EXERCISE PROMPT:
Only the lines below from the one containing "Given: Select the 10.0.3.30 slave node" to the one containing "This screenshot has width=588, height=375." should be repeated, both included and unchanged.
── SUPPLIED RECORDS ──
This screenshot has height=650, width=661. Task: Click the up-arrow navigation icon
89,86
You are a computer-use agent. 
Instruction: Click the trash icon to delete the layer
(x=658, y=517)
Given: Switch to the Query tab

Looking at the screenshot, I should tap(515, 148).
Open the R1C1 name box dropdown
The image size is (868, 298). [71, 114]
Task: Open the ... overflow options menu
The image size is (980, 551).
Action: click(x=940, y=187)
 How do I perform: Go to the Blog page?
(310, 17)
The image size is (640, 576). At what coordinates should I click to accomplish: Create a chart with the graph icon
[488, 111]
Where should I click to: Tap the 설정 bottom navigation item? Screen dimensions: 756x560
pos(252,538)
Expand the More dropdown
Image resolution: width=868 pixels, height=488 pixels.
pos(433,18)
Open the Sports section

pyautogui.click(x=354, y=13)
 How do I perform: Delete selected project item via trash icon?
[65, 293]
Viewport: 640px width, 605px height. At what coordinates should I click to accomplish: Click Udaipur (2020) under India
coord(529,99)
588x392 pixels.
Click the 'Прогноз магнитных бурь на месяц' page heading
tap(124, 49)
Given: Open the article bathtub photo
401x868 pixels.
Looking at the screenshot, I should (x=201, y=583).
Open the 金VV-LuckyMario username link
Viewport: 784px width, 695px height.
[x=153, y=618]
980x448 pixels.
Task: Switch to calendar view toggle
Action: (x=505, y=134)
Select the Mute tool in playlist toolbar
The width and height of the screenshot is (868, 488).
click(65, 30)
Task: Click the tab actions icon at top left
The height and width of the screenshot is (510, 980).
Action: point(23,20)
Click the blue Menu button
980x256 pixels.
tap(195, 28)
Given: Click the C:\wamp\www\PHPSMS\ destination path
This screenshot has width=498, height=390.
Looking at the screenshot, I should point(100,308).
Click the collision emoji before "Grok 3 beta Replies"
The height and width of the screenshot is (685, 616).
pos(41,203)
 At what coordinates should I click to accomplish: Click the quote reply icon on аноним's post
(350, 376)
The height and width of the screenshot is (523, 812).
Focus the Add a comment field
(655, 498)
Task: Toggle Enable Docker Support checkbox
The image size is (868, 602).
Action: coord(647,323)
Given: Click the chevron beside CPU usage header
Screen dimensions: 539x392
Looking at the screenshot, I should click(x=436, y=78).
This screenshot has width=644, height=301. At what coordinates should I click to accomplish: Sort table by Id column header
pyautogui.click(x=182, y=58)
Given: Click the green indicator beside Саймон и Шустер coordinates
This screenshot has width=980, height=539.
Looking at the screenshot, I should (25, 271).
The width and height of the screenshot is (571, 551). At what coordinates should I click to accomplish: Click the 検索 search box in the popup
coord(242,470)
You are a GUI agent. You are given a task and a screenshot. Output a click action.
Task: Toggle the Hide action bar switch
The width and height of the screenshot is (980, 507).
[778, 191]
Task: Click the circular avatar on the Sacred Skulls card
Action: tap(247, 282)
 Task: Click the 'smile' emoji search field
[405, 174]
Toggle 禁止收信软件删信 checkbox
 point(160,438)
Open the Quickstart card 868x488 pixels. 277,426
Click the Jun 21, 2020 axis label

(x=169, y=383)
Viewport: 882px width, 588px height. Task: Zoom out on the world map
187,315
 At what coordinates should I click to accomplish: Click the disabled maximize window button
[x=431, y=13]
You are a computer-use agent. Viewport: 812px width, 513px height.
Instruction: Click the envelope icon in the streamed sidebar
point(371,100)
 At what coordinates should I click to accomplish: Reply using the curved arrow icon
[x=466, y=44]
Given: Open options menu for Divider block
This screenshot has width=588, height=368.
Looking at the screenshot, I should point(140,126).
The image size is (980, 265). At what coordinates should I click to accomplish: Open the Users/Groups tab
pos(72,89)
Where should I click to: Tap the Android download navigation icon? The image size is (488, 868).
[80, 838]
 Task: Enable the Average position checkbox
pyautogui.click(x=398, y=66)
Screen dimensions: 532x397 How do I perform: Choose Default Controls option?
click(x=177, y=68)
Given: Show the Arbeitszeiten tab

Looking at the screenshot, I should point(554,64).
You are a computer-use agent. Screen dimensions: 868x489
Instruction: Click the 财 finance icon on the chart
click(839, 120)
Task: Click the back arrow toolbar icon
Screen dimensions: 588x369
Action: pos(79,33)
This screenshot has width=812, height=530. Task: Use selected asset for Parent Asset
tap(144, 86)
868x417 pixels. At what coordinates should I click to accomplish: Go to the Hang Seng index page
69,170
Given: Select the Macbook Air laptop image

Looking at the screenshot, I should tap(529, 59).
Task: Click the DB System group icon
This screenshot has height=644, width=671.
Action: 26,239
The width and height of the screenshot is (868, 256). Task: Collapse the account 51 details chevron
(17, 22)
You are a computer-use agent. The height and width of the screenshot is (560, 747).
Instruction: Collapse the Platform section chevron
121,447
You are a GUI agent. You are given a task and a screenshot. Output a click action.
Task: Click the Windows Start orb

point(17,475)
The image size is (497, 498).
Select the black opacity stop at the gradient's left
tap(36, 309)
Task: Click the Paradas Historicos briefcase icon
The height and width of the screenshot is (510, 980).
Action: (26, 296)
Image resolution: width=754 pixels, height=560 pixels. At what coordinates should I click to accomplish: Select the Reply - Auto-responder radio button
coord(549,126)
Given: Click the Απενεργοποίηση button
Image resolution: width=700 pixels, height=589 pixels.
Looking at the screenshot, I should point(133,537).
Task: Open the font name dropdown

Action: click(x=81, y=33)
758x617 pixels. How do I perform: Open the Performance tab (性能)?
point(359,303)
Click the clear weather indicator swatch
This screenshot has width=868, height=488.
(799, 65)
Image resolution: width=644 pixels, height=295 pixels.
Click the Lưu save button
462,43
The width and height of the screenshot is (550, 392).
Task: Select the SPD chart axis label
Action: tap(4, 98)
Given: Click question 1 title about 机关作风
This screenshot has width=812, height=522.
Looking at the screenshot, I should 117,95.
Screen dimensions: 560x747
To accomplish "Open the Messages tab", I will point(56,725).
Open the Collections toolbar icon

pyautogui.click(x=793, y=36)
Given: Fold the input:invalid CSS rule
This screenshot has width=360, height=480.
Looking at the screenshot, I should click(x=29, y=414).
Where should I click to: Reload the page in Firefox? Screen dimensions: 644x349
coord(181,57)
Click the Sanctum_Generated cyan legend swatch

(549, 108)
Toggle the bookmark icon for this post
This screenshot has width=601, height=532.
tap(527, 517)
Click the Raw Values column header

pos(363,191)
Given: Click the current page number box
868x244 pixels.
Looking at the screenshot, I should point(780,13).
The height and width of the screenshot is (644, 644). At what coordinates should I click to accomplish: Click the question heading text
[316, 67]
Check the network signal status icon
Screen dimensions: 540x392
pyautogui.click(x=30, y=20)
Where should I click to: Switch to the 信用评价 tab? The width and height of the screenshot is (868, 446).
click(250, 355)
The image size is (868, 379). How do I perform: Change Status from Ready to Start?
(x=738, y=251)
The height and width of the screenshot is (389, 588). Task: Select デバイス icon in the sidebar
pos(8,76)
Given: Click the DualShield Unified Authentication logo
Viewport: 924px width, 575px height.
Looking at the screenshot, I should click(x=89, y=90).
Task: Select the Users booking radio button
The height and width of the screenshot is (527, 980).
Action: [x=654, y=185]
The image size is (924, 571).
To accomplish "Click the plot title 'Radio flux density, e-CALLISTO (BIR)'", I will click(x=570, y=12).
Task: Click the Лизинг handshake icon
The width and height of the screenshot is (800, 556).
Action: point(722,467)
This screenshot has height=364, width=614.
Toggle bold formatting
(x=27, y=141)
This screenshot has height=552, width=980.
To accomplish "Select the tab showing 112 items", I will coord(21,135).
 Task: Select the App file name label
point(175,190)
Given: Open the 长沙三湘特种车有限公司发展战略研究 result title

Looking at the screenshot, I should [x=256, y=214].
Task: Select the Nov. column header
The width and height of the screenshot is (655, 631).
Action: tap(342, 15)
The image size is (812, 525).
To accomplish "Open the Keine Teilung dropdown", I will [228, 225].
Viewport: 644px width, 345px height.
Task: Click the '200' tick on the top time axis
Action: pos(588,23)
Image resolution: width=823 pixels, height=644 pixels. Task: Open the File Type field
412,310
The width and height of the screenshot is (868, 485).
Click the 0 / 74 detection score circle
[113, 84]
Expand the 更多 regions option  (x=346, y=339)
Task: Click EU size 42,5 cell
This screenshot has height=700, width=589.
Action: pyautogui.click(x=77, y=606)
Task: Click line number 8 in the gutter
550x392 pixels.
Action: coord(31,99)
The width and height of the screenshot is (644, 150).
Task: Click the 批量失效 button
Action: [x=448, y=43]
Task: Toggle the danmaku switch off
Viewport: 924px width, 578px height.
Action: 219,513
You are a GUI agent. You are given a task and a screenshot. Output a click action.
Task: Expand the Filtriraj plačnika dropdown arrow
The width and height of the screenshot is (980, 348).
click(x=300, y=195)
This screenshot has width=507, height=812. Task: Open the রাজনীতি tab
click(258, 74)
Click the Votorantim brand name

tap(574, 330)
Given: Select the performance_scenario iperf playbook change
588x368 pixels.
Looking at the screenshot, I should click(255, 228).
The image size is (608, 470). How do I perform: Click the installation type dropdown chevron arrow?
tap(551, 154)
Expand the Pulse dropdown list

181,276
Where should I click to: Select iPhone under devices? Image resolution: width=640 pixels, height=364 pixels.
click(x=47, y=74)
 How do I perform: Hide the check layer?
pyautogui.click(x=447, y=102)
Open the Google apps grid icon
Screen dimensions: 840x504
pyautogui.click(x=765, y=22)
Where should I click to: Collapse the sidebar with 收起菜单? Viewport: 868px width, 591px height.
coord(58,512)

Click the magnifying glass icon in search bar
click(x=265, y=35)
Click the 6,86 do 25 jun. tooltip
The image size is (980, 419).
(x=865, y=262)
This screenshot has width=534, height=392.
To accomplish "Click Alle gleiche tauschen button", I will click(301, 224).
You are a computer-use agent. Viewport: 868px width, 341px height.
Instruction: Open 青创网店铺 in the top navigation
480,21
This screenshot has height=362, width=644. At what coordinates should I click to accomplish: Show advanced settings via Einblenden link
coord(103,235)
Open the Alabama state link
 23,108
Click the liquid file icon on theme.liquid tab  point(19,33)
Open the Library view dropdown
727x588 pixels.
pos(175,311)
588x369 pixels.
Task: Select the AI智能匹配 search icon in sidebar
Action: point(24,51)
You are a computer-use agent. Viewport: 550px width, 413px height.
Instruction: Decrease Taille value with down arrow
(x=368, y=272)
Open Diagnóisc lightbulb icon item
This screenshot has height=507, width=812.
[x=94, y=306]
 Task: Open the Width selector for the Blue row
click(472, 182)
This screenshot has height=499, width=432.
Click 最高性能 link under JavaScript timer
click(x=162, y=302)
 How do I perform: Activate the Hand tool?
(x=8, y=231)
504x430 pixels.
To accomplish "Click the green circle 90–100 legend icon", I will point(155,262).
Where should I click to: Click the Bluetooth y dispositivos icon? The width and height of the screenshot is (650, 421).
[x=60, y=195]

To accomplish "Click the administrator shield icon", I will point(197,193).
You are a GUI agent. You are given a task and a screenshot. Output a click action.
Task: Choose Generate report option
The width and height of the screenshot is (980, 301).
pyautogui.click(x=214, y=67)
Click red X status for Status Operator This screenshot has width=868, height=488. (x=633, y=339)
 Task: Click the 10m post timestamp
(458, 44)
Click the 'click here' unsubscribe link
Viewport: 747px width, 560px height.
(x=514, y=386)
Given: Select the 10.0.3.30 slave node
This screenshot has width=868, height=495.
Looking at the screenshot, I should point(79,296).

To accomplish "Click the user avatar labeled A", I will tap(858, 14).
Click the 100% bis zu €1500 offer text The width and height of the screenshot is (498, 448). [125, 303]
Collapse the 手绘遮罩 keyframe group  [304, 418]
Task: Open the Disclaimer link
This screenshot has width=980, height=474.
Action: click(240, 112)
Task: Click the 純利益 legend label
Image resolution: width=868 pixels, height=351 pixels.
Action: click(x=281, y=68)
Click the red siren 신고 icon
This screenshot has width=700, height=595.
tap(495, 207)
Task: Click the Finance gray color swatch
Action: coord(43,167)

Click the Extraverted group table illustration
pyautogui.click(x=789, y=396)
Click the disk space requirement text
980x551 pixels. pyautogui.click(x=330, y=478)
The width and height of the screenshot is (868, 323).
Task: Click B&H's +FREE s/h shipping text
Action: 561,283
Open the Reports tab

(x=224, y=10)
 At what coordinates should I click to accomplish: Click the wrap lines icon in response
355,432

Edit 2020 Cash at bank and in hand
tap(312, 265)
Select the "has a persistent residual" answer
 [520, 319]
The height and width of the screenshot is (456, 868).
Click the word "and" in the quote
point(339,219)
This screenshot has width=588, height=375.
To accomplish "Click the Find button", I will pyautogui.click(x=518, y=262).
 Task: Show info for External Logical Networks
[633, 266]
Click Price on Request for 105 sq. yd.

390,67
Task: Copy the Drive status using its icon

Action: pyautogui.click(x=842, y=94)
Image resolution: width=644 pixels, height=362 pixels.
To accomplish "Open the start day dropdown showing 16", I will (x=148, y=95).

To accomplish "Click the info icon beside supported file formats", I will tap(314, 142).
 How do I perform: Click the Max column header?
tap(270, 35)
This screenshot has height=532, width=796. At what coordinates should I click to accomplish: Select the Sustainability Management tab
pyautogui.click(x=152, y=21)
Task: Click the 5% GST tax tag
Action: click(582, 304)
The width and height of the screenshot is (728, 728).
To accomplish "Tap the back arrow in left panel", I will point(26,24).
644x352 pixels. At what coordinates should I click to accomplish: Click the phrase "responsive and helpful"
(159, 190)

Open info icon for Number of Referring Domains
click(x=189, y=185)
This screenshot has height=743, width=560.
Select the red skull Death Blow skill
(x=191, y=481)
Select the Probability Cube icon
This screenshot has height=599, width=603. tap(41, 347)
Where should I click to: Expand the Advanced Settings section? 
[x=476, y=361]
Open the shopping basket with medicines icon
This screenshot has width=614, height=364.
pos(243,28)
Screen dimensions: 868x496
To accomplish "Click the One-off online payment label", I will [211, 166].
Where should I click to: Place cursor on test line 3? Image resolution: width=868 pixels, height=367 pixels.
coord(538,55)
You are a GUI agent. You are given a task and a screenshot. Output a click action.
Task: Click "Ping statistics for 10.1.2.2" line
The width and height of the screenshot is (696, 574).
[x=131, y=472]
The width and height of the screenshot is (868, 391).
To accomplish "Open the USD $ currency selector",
───
WORKED SOLUTION:
Given: Select the 10.0.3.30 slave node
This screenshot has width=868, height=495.
Looking at the screenshot, I should point(79,296).

To accomplish "Click the user avatar labeled A", I will tap(858, 14).
Click the 100% bis zu €1500 offer text The width and height of the screenshot is (498, 448). [125, 303]
Collapse the 手绘遮罩 keyframe group  [304, 418]
Task: Open the Disclaimer link
This screenshot has width=980, height=474.
Action: click(240, 112)
Task: Click the 純利益 legend label
Image resolution: width=868 pixels, height=351 pixels.
Action: click(x=281, y=68)
Click the red siren 신고 icon
This screenshot has width=700, height=595.
tap(495, 207)
Task: Click the Finance gray color swatch
Action: coord(43,167)

Click the Extraverted group table illustration
pyautogui.click(x=789, y=396)
Click the disk space requirement text
980x551 pixels. pyautogui.click(x=330, y=478)
The width and height of the screenshot is (868, 323).
Task: Click B&H's +FREE s/h shipping text
Action: 561,283
Open the Reports tab

(x=224, y=10)
 At what coordinates should I click to accomplish: Click the wrap lines icon in response
355,432

Edit 2020 Cash at bank and in hand
tap(312, 265)
Select the "has a persistent residual" answer
 [520, 319]
The height and width of the screenshot is (456, 868).
Click the word "and" in the quote
point(339,219)
This screenshot has width=588, height=375.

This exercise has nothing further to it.